Take each line of the records below that contains the string "Toggle" and copy it.

Saved entries:
*** Block opens ***

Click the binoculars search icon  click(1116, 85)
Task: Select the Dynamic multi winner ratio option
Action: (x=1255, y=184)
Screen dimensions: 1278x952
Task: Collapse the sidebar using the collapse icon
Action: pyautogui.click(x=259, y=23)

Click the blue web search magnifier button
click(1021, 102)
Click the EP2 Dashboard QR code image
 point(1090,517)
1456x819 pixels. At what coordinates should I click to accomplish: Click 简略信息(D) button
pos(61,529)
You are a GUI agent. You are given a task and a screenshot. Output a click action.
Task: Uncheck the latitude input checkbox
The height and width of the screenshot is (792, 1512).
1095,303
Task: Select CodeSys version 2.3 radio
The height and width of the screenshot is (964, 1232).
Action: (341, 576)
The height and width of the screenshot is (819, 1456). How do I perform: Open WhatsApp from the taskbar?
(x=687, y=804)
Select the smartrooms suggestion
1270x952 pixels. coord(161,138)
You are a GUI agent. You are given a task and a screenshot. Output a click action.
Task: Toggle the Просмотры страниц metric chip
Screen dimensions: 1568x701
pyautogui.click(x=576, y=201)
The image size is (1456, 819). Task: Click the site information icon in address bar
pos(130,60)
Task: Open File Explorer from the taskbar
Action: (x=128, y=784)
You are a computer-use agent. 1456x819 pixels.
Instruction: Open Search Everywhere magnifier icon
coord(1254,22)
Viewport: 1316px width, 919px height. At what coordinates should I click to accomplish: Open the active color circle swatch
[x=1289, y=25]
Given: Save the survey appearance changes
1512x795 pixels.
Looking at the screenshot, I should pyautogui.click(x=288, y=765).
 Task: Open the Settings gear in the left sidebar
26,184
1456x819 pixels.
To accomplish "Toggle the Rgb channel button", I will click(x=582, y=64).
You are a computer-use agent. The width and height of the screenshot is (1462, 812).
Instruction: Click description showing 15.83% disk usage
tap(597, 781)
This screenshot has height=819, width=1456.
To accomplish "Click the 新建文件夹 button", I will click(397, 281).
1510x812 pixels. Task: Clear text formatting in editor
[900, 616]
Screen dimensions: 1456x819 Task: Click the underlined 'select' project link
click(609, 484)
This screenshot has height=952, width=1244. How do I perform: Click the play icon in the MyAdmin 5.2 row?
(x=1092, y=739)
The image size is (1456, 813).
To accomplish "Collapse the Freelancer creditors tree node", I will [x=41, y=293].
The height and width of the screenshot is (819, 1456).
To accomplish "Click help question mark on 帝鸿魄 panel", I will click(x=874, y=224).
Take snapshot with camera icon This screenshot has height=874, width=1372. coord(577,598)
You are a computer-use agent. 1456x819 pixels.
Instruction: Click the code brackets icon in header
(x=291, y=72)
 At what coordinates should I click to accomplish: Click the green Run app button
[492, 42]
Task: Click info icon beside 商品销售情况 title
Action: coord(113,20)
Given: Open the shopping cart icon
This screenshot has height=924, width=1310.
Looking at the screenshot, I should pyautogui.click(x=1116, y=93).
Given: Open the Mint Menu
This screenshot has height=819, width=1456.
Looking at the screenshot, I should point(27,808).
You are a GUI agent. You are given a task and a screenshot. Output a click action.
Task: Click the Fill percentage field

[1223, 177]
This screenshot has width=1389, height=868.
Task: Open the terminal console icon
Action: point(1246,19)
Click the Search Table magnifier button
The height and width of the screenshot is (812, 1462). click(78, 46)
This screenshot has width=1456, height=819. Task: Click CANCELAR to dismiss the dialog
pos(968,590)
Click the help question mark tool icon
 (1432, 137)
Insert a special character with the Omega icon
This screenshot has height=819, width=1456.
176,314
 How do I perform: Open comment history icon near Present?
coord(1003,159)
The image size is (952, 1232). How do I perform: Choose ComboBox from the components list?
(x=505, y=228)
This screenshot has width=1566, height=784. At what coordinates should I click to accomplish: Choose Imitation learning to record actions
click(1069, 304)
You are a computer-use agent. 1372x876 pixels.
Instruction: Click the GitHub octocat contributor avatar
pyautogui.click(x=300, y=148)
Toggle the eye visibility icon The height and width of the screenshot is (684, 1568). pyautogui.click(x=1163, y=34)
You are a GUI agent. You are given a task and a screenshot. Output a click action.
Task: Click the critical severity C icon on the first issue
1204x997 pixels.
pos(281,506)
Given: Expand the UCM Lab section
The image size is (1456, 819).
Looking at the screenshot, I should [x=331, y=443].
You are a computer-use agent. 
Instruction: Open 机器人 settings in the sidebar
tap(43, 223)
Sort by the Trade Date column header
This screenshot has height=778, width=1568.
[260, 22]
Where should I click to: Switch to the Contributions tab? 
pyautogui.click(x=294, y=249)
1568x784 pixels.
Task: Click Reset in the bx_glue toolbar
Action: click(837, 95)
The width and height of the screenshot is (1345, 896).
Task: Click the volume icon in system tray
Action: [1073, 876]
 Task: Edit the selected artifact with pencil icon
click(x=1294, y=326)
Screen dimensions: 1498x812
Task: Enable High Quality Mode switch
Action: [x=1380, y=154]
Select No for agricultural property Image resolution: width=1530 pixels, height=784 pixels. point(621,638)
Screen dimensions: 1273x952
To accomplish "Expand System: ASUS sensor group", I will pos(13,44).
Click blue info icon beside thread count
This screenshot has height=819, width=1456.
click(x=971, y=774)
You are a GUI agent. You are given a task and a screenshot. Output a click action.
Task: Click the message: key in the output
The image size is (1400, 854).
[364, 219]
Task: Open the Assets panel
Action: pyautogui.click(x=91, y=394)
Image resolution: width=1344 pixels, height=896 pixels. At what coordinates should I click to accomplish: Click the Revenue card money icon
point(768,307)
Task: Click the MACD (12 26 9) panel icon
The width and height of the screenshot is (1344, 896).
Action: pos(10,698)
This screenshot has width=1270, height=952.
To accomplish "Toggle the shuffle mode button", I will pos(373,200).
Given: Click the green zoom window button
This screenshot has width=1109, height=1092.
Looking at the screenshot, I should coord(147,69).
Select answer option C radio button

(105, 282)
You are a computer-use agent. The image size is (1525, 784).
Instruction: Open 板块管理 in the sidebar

*** Block closes ***

Your solution:
Task: Toggle the Просмотры страниц metric chip
To accomplish "Toggle the Rgb channel button", I will click(x=582, y=64).
Toggle the eye visibility icon The height and width of the screenshot is (684, 1568). pyautogui.click(x=1163, y=34)
To accomplish "Toggle the shuffle mode button", I will pos(373,200).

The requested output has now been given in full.